En l’espèce, le Crédit Lyonnais, partie perdante, sera condamné à payer à Monsieur [H] [Y] la somme de 3.500 euros au titre de l’article 700 du code de procédure civile, et sera débouté de sa demande formée à l’encontre du défendeur à ce même titre.
III. Sur l’exécution provisoire :
Conformément à l’article 514 du code de procédure civile dans sa version applicable au présent litige, hors les cas où elle est de droit, l’exécution provisoire peut être ordonnée, à la demande des parties ou d’office, chaque fois que le juge l’estime nécessaire et compatible avec la nature de l’affaire, à condition qu’elle ne soit pas interdite par la loi.
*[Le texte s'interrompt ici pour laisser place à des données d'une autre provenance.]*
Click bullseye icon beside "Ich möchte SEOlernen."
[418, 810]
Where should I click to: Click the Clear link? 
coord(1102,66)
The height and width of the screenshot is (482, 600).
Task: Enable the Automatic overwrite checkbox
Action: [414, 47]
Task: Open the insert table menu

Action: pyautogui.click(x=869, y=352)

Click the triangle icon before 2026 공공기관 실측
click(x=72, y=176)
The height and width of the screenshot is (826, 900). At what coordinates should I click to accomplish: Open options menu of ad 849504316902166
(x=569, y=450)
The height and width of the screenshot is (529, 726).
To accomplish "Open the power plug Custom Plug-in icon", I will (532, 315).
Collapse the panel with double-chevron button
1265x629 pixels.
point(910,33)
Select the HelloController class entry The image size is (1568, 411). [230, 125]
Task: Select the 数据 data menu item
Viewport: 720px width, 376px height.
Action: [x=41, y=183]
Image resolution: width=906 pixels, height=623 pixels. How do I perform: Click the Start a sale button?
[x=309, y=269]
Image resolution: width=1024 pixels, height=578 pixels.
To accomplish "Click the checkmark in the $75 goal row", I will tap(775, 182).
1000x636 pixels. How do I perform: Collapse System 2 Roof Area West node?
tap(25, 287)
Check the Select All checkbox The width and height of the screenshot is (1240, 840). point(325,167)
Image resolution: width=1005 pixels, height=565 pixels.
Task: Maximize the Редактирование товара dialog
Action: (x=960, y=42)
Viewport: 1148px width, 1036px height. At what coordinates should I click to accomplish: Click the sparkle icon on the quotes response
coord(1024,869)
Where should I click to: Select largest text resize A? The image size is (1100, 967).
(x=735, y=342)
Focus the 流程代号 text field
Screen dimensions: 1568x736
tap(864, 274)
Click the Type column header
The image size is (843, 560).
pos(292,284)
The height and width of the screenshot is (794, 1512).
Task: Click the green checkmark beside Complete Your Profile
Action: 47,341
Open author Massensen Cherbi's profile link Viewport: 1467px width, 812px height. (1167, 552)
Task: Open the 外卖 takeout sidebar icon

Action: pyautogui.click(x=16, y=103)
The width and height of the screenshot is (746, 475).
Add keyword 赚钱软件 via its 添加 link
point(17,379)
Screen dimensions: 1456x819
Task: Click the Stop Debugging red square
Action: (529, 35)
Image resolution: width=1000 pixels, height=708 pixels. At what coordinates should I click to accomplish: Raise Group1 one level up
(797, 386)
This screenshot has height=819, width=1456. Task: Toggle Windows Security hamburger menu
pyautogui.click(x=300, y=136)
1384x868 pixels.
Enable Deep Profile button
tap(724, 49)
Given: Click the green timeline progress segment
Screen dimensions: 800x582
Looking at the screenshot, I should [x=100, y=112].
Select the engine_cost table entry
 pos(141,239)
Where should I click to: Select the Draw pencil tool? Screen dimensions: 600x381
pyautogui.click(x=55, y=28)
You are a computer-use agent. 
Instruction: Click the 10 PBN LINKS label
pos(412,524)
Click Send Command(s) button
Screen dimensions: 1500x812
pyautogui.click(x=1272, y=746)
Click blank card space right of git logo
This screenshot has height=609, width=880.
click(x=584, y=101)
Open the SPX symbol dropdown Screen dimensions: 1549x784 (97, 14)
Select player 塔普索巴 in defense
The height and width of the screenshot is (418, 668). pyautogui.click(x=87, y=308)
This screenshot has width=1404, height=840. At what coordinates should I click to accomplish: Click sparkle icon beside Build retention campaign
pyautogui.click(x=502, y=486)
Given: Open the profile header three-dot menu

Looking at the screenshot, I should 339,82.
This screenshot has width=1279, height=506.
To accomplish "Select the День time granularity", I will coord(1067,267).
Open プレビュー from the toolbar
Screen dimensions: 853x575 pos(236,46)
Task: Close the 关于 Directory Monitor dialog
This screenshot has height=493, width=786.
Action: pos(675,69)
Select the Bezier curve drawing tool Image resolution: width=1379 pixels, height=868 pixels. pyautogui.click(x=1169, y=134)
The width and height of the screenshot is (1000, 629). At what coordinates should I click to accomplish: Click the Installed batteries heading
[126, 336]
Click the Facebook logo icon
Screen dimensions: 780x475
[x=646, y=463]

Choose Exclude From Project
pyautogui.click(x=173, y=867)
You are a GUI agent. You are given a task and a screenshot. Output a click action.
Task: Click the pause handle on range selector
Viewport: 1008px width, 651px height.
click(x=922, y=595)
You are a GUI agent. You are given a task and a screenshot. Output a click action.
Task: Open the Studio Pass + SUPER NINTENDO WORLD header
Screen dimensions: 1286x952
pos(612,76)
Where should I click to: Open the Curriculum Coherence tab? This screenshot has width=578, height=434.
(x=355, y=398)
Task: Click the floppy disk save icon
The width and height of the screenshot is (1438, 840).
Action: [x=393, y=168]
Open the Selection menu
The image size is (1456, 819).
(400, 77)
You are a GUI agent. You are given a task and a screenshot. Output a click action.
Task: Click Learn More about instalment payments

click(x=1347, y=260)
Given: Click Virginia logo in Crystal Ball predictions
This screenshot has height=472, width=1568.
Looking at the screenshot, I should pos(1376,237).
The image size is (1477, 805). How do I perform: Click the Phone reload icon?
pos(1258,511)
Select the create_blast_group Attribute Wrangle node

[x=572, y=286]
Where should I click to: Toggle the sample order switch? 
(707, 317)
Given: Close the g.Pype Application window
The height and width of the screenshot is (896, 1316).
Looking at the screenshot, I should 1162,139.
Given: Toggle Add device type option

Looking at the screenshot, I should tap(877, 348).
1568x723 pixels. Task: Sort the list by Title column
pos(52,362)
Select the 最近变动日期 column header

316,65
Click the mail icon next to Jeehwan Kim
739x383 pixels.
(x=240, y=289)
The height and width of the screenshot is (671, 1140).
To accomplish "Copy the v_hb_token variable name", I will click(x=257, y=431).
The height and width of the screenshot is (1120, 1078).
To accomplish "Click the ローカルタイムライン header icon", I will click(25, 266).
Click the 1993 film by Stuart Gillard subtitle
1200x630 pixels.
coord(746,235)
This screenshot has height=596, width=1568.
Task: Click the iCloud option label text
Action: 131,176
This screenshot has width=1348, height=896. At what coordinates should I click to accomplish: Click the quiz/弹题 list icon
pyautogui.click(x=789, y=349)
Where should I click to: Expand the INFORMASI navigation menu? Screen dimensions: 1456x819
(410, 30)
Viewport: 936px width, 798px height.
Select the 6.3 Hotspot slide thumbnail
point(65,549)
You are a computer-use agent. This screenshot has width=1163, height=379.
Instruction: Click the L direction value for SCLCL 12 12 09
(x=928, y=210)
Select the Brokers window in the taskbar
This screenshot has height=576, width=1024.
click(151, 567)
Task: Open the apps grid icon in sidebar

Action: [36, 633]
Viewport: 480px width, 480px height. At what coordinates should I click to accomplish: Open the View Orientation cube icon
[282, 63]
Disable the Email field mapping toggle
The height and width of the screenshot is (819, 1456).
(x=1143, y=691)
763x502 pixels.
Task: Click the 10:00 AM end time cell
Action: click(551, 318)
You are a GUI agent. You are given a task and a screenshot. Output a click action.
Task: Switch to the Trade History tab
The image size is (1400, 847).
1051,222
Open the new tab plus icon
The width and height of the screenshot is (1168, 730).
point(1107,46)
Elle peut être ordonnée pour tout ou partie de la condamnation.
Eu égard à l’ancienneté du litige, l’exécution provisoire de la présente décision, compatible avec la nature de l’affaire, sera ordonnée.
PAR CES MOTIFS
Le tribunal, statuant publiquement, par jugement contradictoire et en premier ressort, prononcé par mise à disposition au greffe :
PRONONCE la déchéance du droit de poursuite de la société Crédit Lyonnais à l’encontre de Monsieur [H] [Y] au titre des actes de cautionnement du 23 février 2013 et du 23 avril 2013 ;
DÉBOUTE la société Crédit Lyonnais de l’intégralité de ses demandes formées à l’encontre de Monsieur [H] [Y] ;
DÉBOUTE Monsieur [H] [Y] de l’intégralité de ses demandes reconventionnelles formées à l’encontre de la société Crédit Lyonnais ;
CONDAMNE la société Crédit Lyonnais aux dépens ;
CONDAMNE la société Crédit Lyonnais à payer à Monsieur [H] [Y] la somme de 3.500 euros au titre de l’article 700 du code de procédure civile ;
DÉBOUTE la société Crédit Lyonnais de sa demande formée au titre de l’article 700 du code de procédure civile ;
PRONONCE l’exécution provisoire de la présente décision.